The 63rd edition of the Viennale, the Vienna film festival, will this year feature a retrospective on Dutch director Digna Sinke, including her latest film Hemelsleutel (Key to Heaven).
In cooperation with the Dutch distributor Verde Films and curated by Gerwin Tamsma, a former programmer of the International Film Festival Rotterdam, the Viennale, which has just named German director Christian Petzold its new president, will showcase her filmmaking through 13 movies.
“With a cinematic oeuvre characterized by quiet observations, poetic depth, and a special sense of change and landscape, Sinke has been one of the most distinctive voices in Dutch cinema since the 1970s,” the Viennale said. “Digna Sinke will be present in person at the Viennale to share her work with the audience.”

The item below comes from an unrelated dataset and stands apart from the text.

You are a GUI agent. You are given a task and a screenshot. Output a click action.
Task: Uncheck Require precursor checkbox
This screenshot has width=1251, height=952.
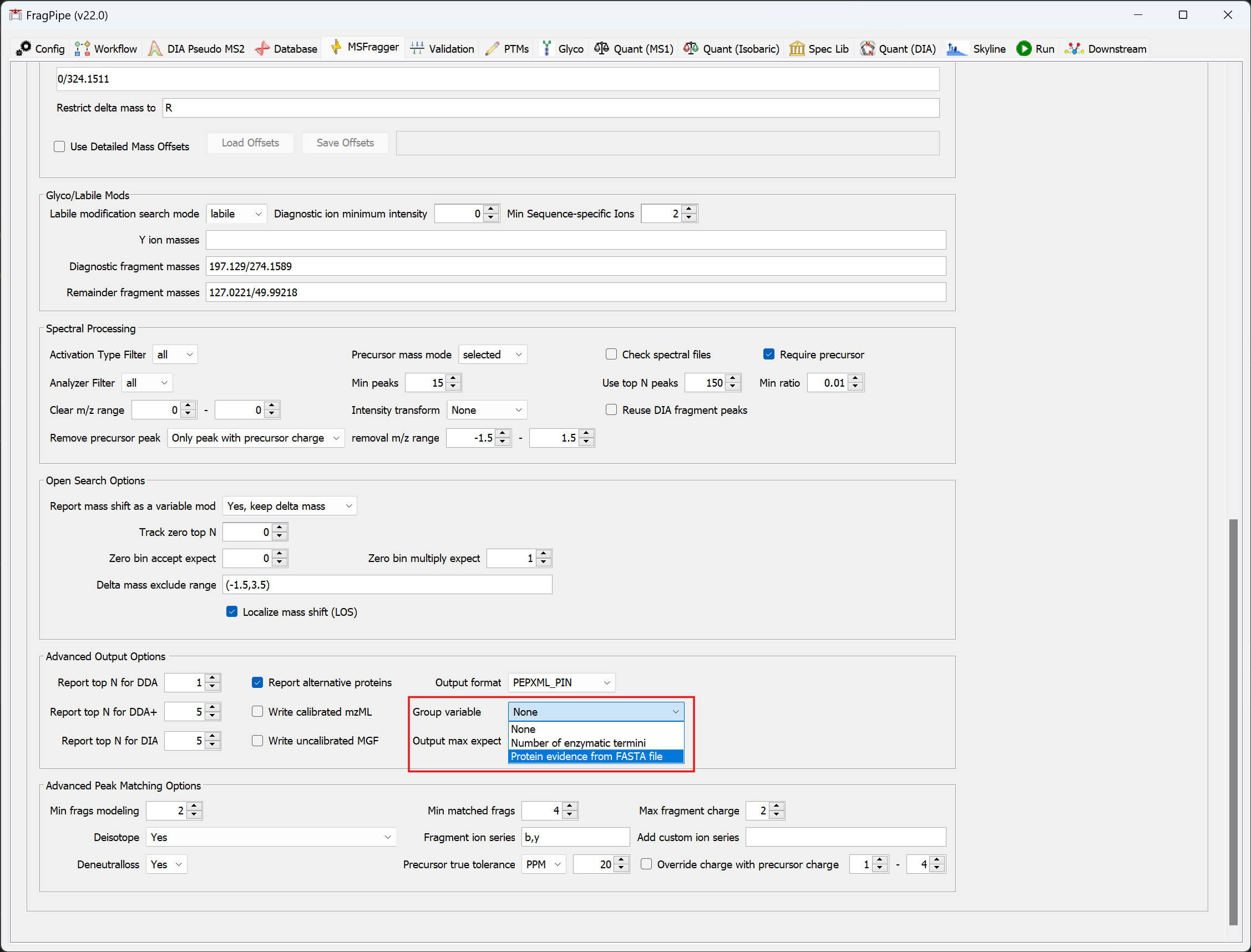768,355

The retrospective will present such early works as Sinke’s graduation short film Groeten uit Zonnemaire (1972), and such features as Boven de Bergen (Above the Mountains, 1992) and Belle van Zuylen (1993), as well as screen such documentaries as Weemoed en Wildernis (Wistful Wilderness, 2010) and Bewaren of Hoe te Leven (Keeping & Saving or How to Live, 2018).

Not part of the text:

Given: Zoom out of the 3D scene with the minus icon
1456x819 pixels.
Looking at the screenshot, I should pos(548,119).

As a special highlight, the Viennale will screen Sinke’s latest film, Hemelsleutel (Key to Heaven), a personal and essayistic movie mixing documentary and fiction elements. It tells the story of “the young photographer Lea, who photographically documents the energy transition in the Amsterdam harbor – and is led on an inner journey through the memories and emotions of the director herself,” reads a synopsis. The film premiered at the Rotterdam Film Festival and will be released in Dutch cinemas on June 19.
“It is a great pleasure for us to present Digna Sinke’s multifaceted work as part of a monographic program at the Viennale,” said Viennale director Eva Sangiorgi. “Her films are characterized by an extraordinary creative freedom – she combines diverse cinematic techniques with a fine sense of flair and explores both landscapes and the depths of human experience with an almost painterly sensitivity.”
This year’s Viennale runs Oct. 16–28.